Em outros termos, para que ocorra uma incidência legítima do IR, este acréscimo patrimonial positivo deve, efetivamente, representar riqueza nova e real, que esteja disponível para seu beneficiário, de modo a se evitar a tributação do próprio patrimônio do contribuinte, que, frise-se, não foi contemplado pela legislação constitucional ou ordinária como sendo hipótese de incidência do IR.
Neste contexto, questiona-se se seria possível considerar a transferência patrimonial causa mortis, e sem resgate, de cotas de fundos de investimento como um acréscimo patrimonial tributável pelo IR, já que, este fato jurídico representa, em verdade, mera transferência patrimonial, e não a aquisição de disponibilidade econômica ou jurídica de renda ou proventos de qualquer natureza.
Isto porque, sendo as cotas de fundos de investimentos, bens móveis, a transferência patrimonial da propriedade dessas quotas, se ainda detidas pelo de cujus no falecimento, e sem nenhuma outra estipulação em contrária representa mera atualização de titularidade destes investimentos, e não seu resgate.
Neste contexto, o artigo 23, caput, da lei 9.532/95, outorga ao espólio o direito de optar por realizar a transmissão causa mortis de bens e direitos pelo valor de custo ao invés de se utilizar do valor de mercado, diferindo, portanto, o recolhimento para o momento em que os herdeiros realizarem eventual alienação ou resgate das cotas do fundo de investimento. Além de uma opção para fins tributários, esta norma, reflete a observância da autonomia da vontade do direito da sucessão.
Não se sustenta, portanto, a tese que vem sendo adotada pela autoridade fiscal no sentido de que incidiria o IRRF na transferência causa mortis de quotas de fundos de investimentos sob o entendimento de que, nesta oportunidade, os herdeiros receberiam rendimentos de aplicações financeiras, nos termos do quanto disposto no artigo 65 da lei 8.981/95.
Isto porque, analisando-se o disposto na norma insculpida no artigo 65 da lei 8.981/95, tem-se que o critério material do IRRF nela previsto se resume no seguinte: auferir rendimentos produzidos por aplicação financeira de renda fixa, por qualquer beneficiário (caput do artigo 65), na hipótese de alienação, que para fins de incidência do IRRF, compreende qualquer forma de transmissão da propriedade, bem como liquidação, resgate, cessão ou repactuação do título ou aplicação (§2º, do artigo 65), por ocasião de sua percepção e pagamento (§3º, cumulado com o §7º, alínea "b", do artigo 65).

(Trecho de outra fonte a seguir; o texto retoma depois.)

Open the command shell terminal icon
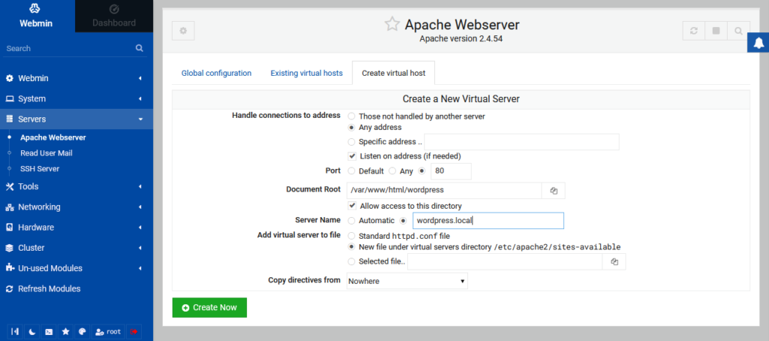Viewport: 769px width, 341px height. pos(49,331)
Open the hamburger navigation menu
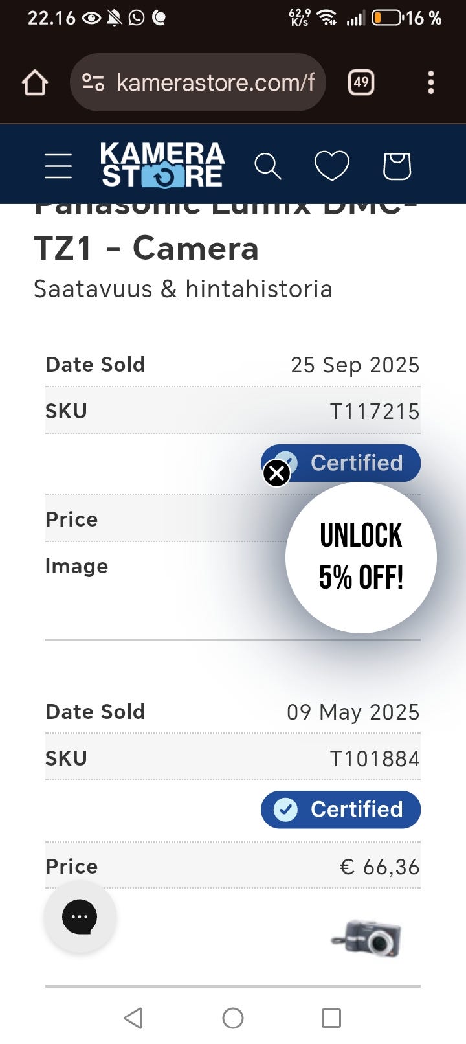Screen dimensions: 466x1044 pyautogui.click(x=58, y=166)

Não é, contudo, o que ocorre na transmissão das cotas de fundos de investimento por transmissão causa mortis. Nesta hipótese não há resgate de referidos investimentos e, portanto, percepção de qualquer rendimento, mas tão somente sub-rogação dos herdeiros nos direitos e deveres do de cujus, de modo que aos herdeiros deve ser garantido o direito de manter as cotas do fundo de investimento na mesma condição jurídica que se encontravam no patrimônio do de cujus.
Aliás, de acordo com as regras da CVM, há uma diferenciação entre o conceito de transmissão resgate. Tanto é assim que a IN CVM 555/14, estabelece regras específicas para a realização do resgate, e nada menciona acerca da mera transferência de titularidade, e, mais, como regra, proíbe a transferência ou cessão de cotas de fundo aberto, excetuando-se a hipótese de sucessão universal (artigo 13, inciso IV), o que demonstra a intenção de o órgão regulamentador dos fundos de investimento em tratar de maneira diferente o resgate e a transmissão de cotas causa mortis. Evidente, portanto, que a CVM – órgão regulamentador dos fundos de investimentos - diferenciou o resgate da transferência. E, em observância ao disposto no artigo 110 do CTN, não poderia a legislação tributária, mormente a legislação infralegal, alterar conceitos de direito privado, deturpando-os ou ampliando seu alcance, que é o que acontecerá se se passar a considerar que, por ocasião da transmissão causa mortis de mera titularidade de cotas de fundos de investimento estaria, em última análise, ocorrendo um resgate passível de tributação pelo IR.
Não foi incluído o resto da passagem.